In the final, Italy started fast and matched the Danes in the opening two kilometres, keen to avoid giving them any psychological or slipstream advantage on the fast track.   

“We knew we had to start strong, follow our strategy and then go after them in the final kilometre,” Ganna explained. 

“This a special moment for the whole team to enjoy but I also want to congratulate our rivals for challenging us and pushing us to improve.” 

“We’ve won World Cup events in the past but now we’ve got a gold medal around  our necks, it’s amazing. We have to thank the team staff who looked after us and motivated us day after day. 

Consonni remembered that Viviani and fifth rider Liam Bertazzo are also part of the Italian team pursuit squad but did not ride in any of the rounds and so were not awarded medals. Viviani will try to defend his Omnium Olympic title on Thursday and then ride the Madison with Consonni. 

“It’s a huge honour for us to be part of this group,” Consonni said, still emotional after winning gold.

“We’ve all worked hard to aim high and do the best we could, we’ve all given up so much.
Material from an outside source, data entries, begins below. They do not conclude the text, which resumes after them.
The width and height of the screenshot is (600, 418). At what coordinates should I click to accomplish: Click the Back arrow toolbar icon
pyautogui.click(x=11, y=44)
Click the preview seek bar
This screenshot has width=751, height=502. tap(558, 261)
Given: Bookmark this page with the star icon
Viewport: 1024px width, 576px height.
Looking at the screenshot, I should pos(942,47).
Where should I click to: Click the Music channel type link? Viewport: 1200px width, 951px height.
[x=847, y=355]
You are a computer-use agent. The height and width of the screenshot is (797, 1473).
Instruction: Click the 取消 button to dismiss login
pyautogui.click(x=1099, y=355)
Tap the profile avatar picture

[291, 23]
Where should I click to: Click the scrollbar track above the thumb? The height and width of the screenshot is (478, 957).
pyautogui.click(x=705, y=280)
Elia Viviani and Liam Bertazzo are also part of the team pursuit squad and are part of this success. It’s a team effort.” 

“We are so happy for this gold medal. We are so happy for the world record,” Lamon said, revealing it is his father's birthday, with a gold medal his son’s special present.  

“This is a big, big gift for all the group because it’s been five years that we started working for this, so we are so happy. We have a beautiful, beautiful team like a family, so, for me and for us, it's an honour to be part of this group.”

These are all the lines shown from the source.